“Just Do It” has become known as the last great slogan of our time. Intended to inspire with its sheer simplicity – it has motivated millions to get up and get active for many years.
Ironically this famous slogan was inspired by the execution of a convicted murderer named Gary Gilmore. He was executed in Utah by firing squad in 1977. His last words to the warden were, “Let’s do it.”
A young advertising executive named Dan Wieden watched a news report about the execution on TV and was struck by Gilmore’s willingness to face uncertainty head-on. A few years later, he was challenged to come up with a slogan for a new client named Nike. He remembered the famous last words and changed it slightly to “Just Do It.”
As a marketer, I have always been fascinated with the idea of motivating people to do something. It may sound easy, but if you have ever tried to get a child to clean up their toys, you quickly realize you need to think fast if you want to outsmart a 5-year old. It doesn’t get any easier when those kids become teenagers, especially in today’s digital era with a million little distractions at their fingertips.
Now imagine trying to get an entire nation to wash their hands, and in an instant, you realize the potential motivational power of great advertising.

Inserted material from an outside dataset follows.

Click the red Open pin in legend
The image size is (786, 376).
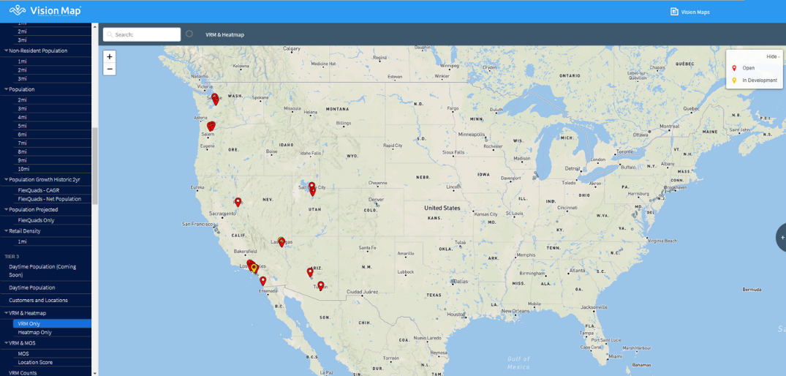click(x=734, y=68)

While 92% of Americans say, they believe it’s important to wash their hands after using the restroom, only 66% do. Even worse, almost 70% of those same people admitted to washing without soap and skipping that essential part of the hygiene process.
"On any given day 73 million Americans did not wash their hands after using the washroom, and for those that did, 99.2 million people did not use soap."
Now just consider that the United States, for example, is the 3rd largest population in the world with an estimated 324.4 million people. The average life expectancy is 80 and teens plus adults (15-64 years old) make up about 66.2% of the population or approximately 214.8 million.
That means on any given day 73 million Americans did not wash their hands after using the washroom, and for those that did, 99.2 million people did not use soap. Combined that equals 172.2 million Americans (ages 15-64) that have better things to do than washing their hands effectively and each of those people will use the restroom on average six times per day.
What do you think are the chances you met someone today that did not wash their hands? Maybe they are in the cubicle beside you right now, or you sat beside them on your commute into the office. Maybe they touched the door handle just before you or are pressing buttons on the photocopier right now. Maybe they poured your morning coffee or greeted you with a warm handshake during today’s meeting.
The point is that no amount of advertising, promotion or smart marketing is going to change people’s behavior all that much when it comes to hand hygiene. People are exposed to 5,000 ads every day, and with all our digital distractions, I applaud anyone who is still reading this right now.
Every day, we are the one's at risk of infection and foodborne illness and the only way to change things is to start with our own behavior. When it comes to hand hygiene, it’s all about you. Please “Just Do It.”